→ Challenges
a) In the court opinion on the lease and purchase agreements, what did the trial court determine the $40,000.00 received by Mr. Heng on July 2, 2018, to be?
b) Pick up the court opinion on the lease and purchase agreements after its final sentence and keep writing it.

→ Document segment
Louisiana Civil Code article 2624 provides that "[a] sum given by the buyer to the seller in connection with a contract to sell is regarded to be a deposit on account of the price, unless the parties have expressly provided otherwise." The lease agreement provided that Ms. Keo would pay the sum of $8,000.00 each month, starting on September 26, 2018 through August 26, 2019. The trial court determined that Ms. Keo made all payments under the lease agreement and this ruling has not been challenged on appeal. Next, the purchase agreement provided that Ms. Keo would pay the sum of $8,000.00 each month, starting on September 26, 2019, until August 26, 2020, for a total sum of $96,000.00. Notably, neither the lease agreement nor the purchase agreement provides for the payment of a security deposit on the equipment in addition to the lease payments and purchase price. In the absence of an express provision in the contract that the $40,000.00 that Ms. Keo gave to Mr. Heng on the date the parties entered into the agreements was anything other than "a deposit on account of the price," those funds must be applied towards the purchase price. Accordingly, the trial court's determination that the sum of $40,000.00 received by Mr. Heng on July 2, 2018, was a down payment towards the purchase price is both legally correct and supported by the record.

Next, with respect to the two $8,000 payments and the $41,962.42 check, Mr. Heng contends that the source of both the two payments and the insurance check itself belonged to him and those funds could not be used to satisfy Ms. Keo's obligation to pay him the purchase price. First, we note that contrary to Mr. Heng's assignments of error, the trial court did not determine that Ms. Keo was a named insured. Rather, the trial court found that the testimony of both Ms. Keo and Mr. Heng were consistent in that, following the execution of the two agreements, Ms. Keo was entitled to receive all income from Delicious Donuts, was solely responsible for operating the business, and would use the income from the business to make payments to Mr. Heng pursuant to the agreements. The trial court then found that when the business became inoperable due to the fire in August 2019, State Farm made payments for the business losses to Delicious Donuts and Mr. Heng, who was the named insured on the policy. Based on our review of the record, we find no manifest error in this determination.

→ Given information
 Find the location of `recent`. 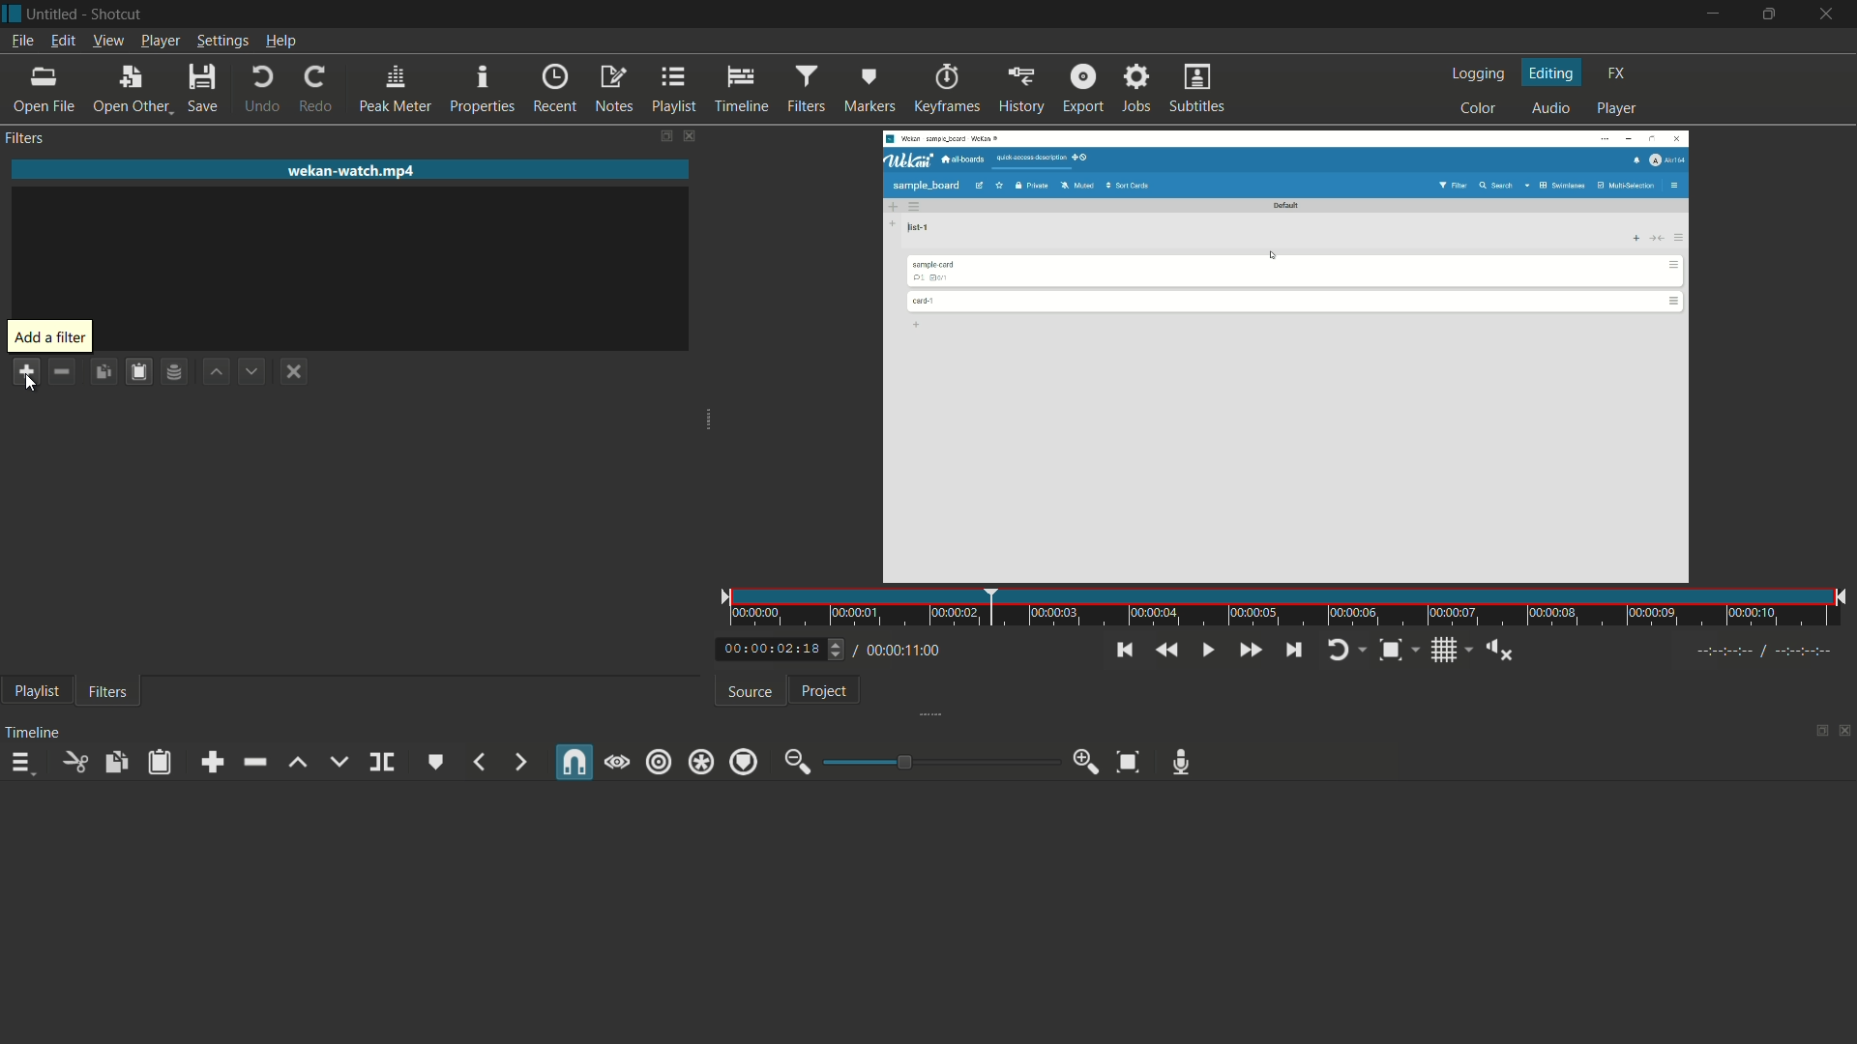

→ Per-task answers
a) A down payment towards the purchase price.

b)
The evidence in the record establishes that Delicious Donuts and Mr. Heng was the named insured, that the claims paid were for various losses sustained by Delicious Donuts, including loss of income, and that the first three claims checks were deposited into the bank account of Delicious Donuts. Thus, pursuant to the agreement of the parties, Ms. Keo was entitled to use those funds for operating the business, for paying the expenses of the business, and for paying Mr. Heng pursuant to the lease and purchase agreements. Accordingly, we also find no manifest error in the trial court's determination that Ms. Keo's made two payments of $8,000.00 on October 24, 2019 and November 25, 2019 to Mr. Heng towards the purchase price.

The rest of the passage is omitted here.